The extensive lava field probably spread across much of Gondwana. A 1.5 kilometre thick accumulation of Jurassic age basalt flows can be seen along the Drakensberg Escarpment.
Dramatic outpourings of lava spread across much of Gondwana about 180 million years ago heralding the start of Gondwana breakup. Remnants of these once extensive lavas now form the Lesotho highlands and Lebombo mountains.
Gondwana is uplifted and faulted along along the boundary between Africa and Antarctica. This causes rifting and the continents separate.
The rift widens and oceanic crust begins to form between the continents. Sediment is deposited in the newly formed Indian Ocean.
Faulting ceases along the continental margins which are draped by sediment from rivers. New oceanic crust is continuously formed at the mid-ocean ridges.
Sills are horizontal and dykes are vertical intrusions of igneous rocks. Dolerite sills are common throughout inland KZN in sedimentary rocks of the Karoo supergroup.

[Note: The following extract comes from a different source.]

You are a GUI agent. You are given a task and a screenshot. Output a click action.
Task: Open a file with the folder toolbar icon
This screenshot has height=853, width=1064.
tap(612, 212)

The magma (molten rock) made its way to the surface along a complex system of fractures. Crystallisation of magma within these fractures formed dolerite sills and dykes.

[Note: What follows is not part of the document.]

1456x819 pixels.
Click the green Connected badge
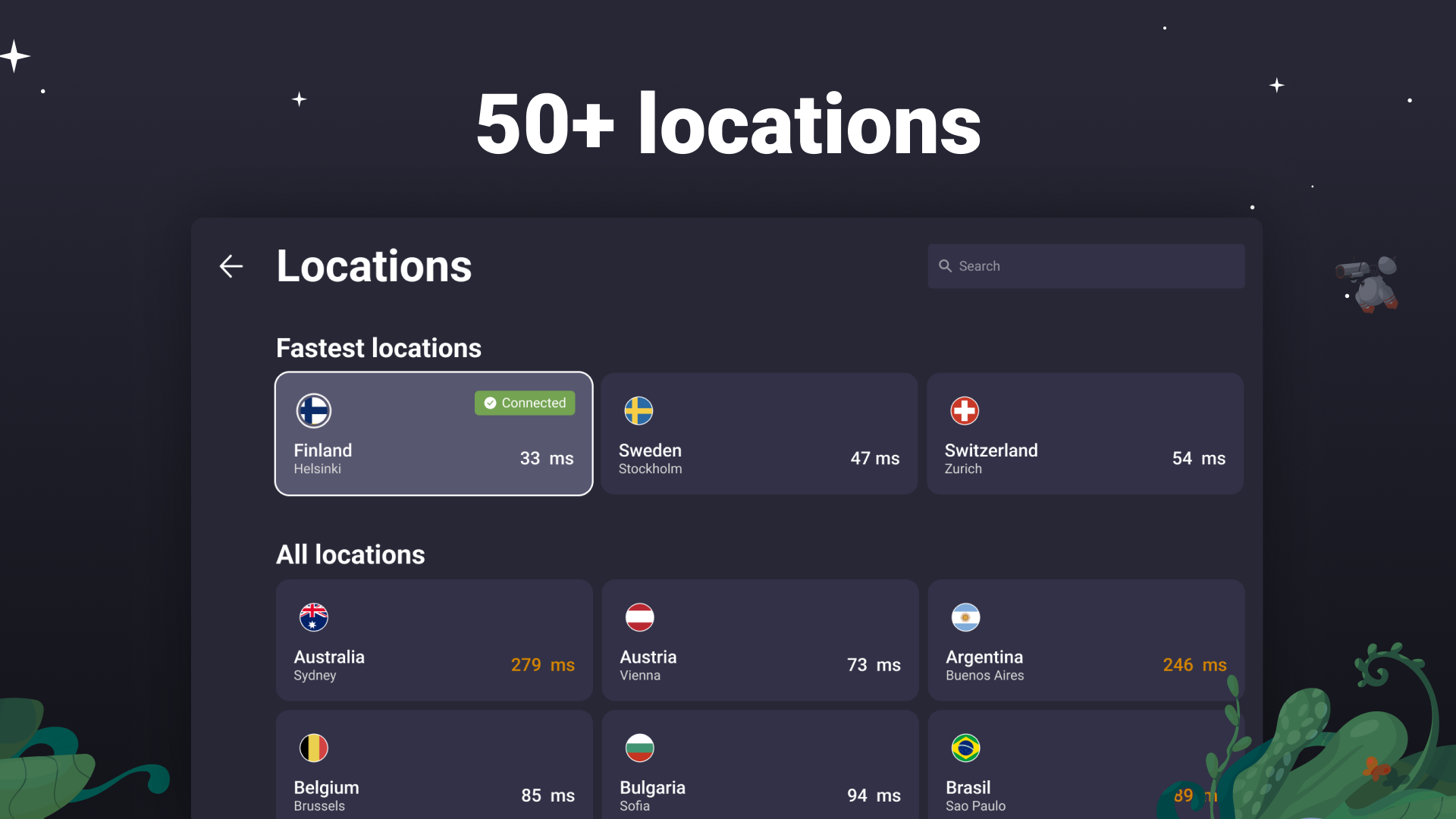pos(524,403)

The sills often form flat areas and weather to form a very dark red soil. A sill may also form resistant cliffs, such as at the Howick falls.
Photo source: https://en.wikipedia.org/wiki/Howick_Falls#/media/File:Howick-Falls-November-2009.jpg
In the Lebombo mountain the eruption of basalt was followed by another phase of volcanic activity involving the explosive eruption of rhyolites and huge quantities of volcanic ash. About 4800 m of volcanic material accumulated during this second phase of activity which now froms the Lebombo mountains. These volcanic events were followed by uplift and faulting that eventually separated Africa and Antarctica.

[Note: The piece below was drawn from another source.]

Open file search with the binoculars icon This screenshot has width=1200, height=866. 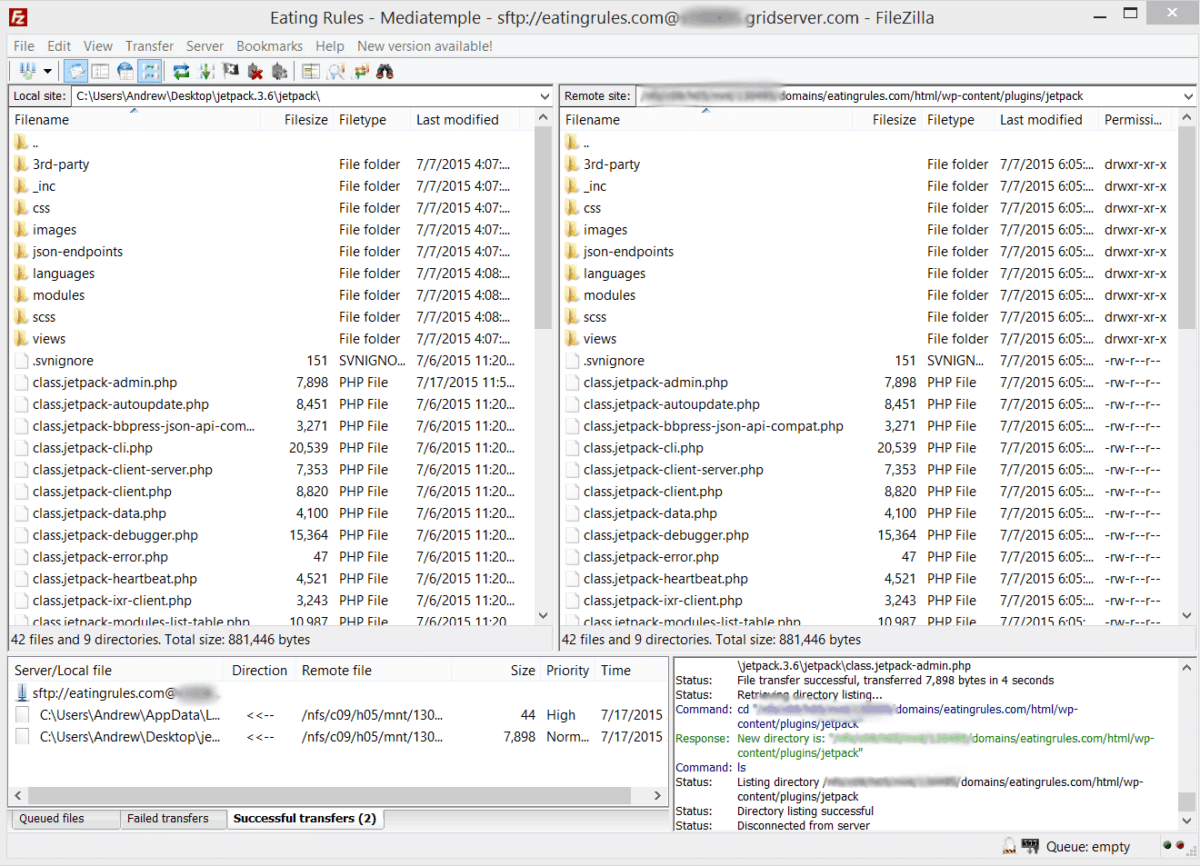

The basalt was extruded at the surface as a volcanic eruption of lava. It is equivalent to dolerite (see chart above), except that it cooled quickly making the crystals very small (i.e. fine grained). The typical white to greenish blebs in the basalt were formed later when the minerals infilled preserved gas bubbles. Basalt is the most common rock on the Earth surface. It is dark coloured, fine-grained basic (low silica (45-52% and relatively high calcium, iron and magnesium) volcanic rock, composed mainly of the minerals calcium plagioclase and pyroxene, usually augite, with or without olivine.
Dolerite is a medium- to fine grained, dark crystalline rock which formed underground when lava feeding the volcanoes cooled in its feeder pipes – sills (horizontal) and dykes (vertical). Dolerite dykes and sills are very common, often seen intruding other rock layers. Because of its high iron content, dolerite weathers to a bright red soil. Dolerite is the medium grained equivalent of basalt and gabbro.
Rhyolite lavas are fine grained, but differ from basalt in their lighter colour (normally light pinkish) due to a higher silica and lower magnesium and iron content than basalt lavas (which are dark). Some rhyolite lavas will have larger crystals of quartz and feldspar in a finer-grained groundmass.
When rhyolite lava erupts on the surface , smaller crystals often respond to the flow by aligning themselves into bands. This effect is called flow-banding.